Schon zum zwölften Mal stimmte diese Schar an Sängern und Musikern in die Karwoche ein. Dass damit eine liebe Tradition geschaffen wurde, betonte Pfarrer Peter Guggenberger in seiner Begrüßung, und das zeigte sich auch am guten Besuch und der andächtigen Atmosphäre. Ein Publikum eineinhalb Stunden auf den Kirchenbänken dermaßen ruhig und konzentriert zu halten, das ist eine Leistung.
Bach hat diese Passion geschätzt und selbst aufgeführt. Trotzdem ist sie in Vergessenheit geraten. Für die Oberstdorfer 'Auferstehung' standen bereit Sänger-Persönlichkeiten wie Agnes Flatz (Sopran), Sabrina Tiedtke (Alt), Albert Frey (Altus), Stefan Heidweiler (Tenor) als Evangelist, Willie Pirzer (Bass). Der kurzfristig eingesprungene Tenor Florian Karg aus Hindelang empfahl sich für diesen Kreis.

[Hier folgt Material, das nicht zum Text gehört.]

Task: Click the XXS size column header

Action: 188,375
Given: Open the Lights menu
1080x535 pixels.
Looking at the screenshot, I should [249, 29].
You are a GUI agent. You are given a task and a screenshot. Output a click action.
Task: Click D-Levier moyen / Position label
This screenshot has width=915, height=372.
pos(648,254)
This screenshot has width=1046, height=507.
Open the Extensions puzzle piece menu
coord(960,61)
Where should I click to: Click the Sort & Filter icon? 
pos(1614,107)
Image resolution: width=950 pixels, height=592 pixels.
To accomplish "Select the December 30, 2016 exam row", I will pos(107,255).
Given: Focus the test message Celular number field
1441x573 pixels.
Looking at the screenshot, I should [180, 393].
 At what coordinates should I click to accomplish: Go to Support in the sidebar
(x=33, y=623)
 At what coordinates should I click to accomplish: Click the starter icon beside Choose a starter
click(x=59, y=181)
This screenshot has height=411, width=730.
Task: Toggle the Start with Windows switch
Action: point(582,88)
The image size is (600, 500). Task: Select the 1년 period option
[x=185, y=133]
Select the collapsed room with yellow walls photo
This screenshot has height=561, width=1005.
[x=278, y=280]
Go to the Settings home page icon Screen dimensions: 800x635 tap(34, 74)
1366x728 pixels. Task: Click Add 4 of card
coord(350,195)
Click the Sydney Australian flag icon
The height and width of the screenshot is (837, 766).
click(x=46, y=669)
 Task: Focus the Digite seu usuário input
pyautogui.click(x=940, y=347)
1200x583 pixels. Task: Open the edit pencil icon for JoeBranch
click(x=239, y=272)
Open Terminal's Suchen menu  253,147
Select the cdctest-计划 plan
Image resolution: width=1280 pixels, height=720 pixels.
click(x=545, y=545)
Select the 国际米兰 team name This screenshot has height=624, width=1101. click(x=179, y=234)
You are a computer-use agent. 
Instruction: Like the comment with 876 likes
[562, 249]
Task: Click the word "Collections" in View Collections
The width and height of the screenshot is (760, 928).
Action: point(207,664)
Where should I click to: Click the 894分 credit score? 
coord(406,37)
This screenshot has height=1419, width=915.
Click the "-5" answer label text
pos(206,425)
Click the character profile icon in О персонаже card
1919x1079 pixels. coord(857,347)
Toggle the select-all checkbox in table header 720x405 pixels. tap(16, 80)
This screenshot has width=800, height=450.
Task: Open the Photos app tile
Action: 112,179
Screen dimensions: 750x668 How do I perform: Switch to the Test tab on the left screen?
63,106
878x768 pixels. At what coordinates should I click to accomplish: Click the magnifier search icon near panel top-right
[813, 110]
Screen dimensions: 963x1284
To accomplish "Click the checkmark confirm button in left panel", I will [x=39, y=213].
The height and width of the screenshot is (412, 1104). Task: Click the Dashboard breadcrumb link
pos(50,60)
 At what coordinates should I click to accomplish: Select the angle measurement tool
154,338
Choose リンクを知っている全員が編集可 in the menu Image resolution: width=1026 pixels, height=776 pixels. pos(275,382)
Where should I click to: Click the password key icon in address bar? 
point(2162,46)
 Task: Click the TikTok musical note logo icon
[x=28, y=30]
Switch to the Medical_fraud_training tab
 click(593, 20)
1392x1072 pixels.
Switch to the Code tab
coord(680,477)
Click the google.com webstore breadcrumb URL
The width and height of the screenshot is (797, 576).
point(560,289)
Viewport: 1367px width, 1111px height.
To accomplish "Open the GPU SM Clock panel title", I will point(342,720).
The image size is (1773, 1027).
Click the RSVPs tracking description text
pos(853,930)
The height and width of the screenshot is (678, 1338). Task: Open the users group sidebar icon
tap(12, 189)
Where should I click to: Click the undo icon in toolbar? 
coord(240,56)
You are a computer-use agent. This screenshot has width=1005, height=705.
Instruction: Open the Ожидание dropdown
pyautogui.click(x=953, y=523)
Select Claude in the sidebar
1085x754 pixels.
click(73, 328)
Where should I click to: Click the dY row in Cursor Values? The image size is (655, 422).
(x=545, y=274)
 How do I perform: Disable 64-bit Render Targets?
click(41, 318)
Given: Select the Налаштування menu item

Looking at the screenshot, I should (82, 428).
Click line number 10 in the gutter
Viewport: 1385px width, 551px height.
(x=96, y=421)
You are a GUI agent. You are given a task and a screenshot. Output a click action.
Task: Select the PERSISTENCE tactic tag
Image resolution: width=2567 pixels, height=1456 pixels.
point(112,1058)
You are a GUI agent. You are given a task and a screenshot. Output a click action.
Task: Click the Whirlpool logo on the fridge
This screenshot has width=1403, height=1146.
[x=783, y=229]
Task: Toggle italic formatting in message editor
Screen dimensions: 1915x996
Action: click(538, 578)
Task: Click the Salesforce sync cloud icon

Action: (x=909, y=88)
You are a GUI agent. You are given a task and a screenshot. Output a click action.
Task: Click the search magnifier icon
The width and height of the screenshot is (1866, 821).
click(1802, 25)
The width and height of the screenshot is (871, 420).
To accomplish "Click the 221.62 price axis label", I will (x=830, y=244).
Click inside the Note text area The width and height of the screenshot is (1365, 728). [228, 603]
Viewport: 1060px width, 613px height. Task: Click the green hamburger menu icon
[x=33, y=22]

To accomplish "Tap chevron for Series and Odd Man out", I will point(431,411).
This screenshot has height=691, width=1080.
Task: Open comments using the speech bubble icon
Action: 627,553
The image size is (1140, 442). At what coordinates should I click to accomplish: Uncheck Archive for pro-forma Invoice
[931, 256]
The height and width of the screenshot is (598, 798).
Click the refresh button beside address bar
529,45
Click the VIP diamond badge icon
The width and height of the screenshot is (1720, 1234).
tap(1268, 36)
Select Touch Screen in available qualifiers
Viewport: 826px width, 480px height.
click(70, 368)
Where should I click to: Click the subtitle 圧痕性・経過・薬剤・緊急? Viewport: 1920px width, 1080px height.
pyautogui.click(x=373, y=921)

Jeder dieser Solisten hat sein eigenes Timbre und hätte es verdient, individuell gewürdigt zu werden, was aus Platzgründen nicht möglich ist. Dass es ihnen auch gelang, zusammen mit drei weiteren Sängern in den Chorälen wunderbar zu einem 'Chor' zu verschmelzen, beweist die musikalische Intelligenz dieser Vokalisten auf eine andere Art.
Ausdrucksvoller Vortrag
Stellvertretend sei darauf hingewiesen, wie ausdrucksvoll und zugleich textverständlich Heidweiler und Pirzer ihre Partien als Evangelist und Jesus deklamierten und gestalteten. Wie Agnes Flatz im Sopran zwischen weiblich-schwingender und knabenhaft-gläserner Klangfarbe balancierte
Ein 'Nest' fähiger Streicher
Zu diesem außergewöhnlichen Gesangs-Niveau fügten sich die Geigen und Bratschen aus Reutte in Tirol, aktiviert vom dortigen Musikschul-Leiter Tobias Lämmle als Dirigent. Dieses 'Nest' fähiger Streicher in Reichweite zu haben, ist ein Glücksfall. Es wurde komplettiert durch Ulrike Tenzer (Cello), Oliver Radke (Kontrabass) und Heike Glinka (Orgel) als präzise und anschmiegsame Continuo-Gruppe. Nicht zu vergessen Albert Frey als Horn-Solist.
Wieder einmal ist dem Ensemble eine Ausgrabung jenseits des Standard-Repertoires gelungen. Diese Spürnase für kirchenmusikalische Schätze ist einzigartig. Dass sich idealistische Begeisterung und professionelles Können so vereinen, ist eine Seltenheit.